▸ EXERCISE PROMPT: Every line holding the string "will" should be copied from the listing.

▸ DATA RECORDS:
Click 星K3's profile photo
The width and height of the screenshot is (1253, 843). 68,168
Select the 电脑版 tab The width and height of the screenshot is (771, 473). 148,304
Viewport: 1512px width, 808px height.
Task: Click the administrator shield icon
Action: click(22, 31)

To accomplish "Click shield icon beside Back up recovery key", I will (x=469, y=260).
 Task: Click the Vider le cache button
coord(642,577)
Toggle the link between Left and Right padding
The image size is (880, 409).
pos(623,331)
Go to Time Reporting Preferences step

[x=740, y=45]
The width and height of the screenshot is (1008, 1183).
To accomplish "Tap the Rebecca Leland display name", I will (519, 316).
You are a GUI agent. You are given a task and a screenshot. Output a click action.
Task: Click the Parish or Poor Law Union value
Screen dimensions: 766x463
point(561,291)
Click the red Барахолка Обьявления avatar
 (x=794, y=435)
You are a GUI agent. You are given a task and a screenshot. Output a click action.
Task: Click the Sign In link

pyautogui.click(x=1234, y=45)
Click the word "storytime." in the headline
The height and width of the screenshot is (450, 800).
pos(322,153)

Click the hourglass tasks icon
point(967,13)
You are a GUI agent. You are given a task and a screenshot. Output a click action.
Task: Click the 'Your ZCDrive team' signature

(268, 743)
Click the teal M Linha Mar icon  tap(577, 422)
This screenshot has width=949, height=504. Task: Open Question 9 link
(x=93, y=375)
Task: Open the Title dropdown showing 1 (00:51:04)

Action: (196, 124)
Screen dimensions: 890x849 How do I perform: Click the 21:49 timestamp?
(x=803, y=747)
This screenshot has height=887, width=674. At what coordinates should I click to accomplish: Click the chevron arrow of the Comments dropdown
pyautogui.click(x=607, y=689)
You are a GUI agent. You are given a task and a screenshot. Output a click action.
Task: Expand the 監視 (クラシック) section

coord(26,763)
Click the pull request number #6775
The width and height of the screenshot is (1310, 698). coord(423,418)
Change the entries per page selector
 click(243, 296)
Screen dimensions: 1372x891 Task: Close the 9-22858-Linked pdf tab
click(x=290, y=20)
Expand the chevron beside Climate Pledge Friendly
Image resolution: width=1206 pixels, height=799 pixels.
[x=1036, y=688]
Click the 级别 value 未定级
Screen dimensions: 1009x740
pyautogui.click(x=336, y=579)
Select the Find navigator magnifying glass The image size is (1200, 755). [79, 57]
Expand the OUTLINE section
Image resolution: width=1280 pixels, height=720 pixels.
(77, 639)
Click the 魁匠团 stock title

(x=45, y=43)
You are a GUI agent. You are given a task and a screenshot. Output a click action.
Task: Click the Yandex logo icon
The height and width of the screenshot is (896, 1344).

▸ THE ANSWER:
To accomplish "Click shield icon beside Back up recovery key", I will (x=469, y=260).
To accomplish "Tap the Rebecca Leland display name", I will (519, 316).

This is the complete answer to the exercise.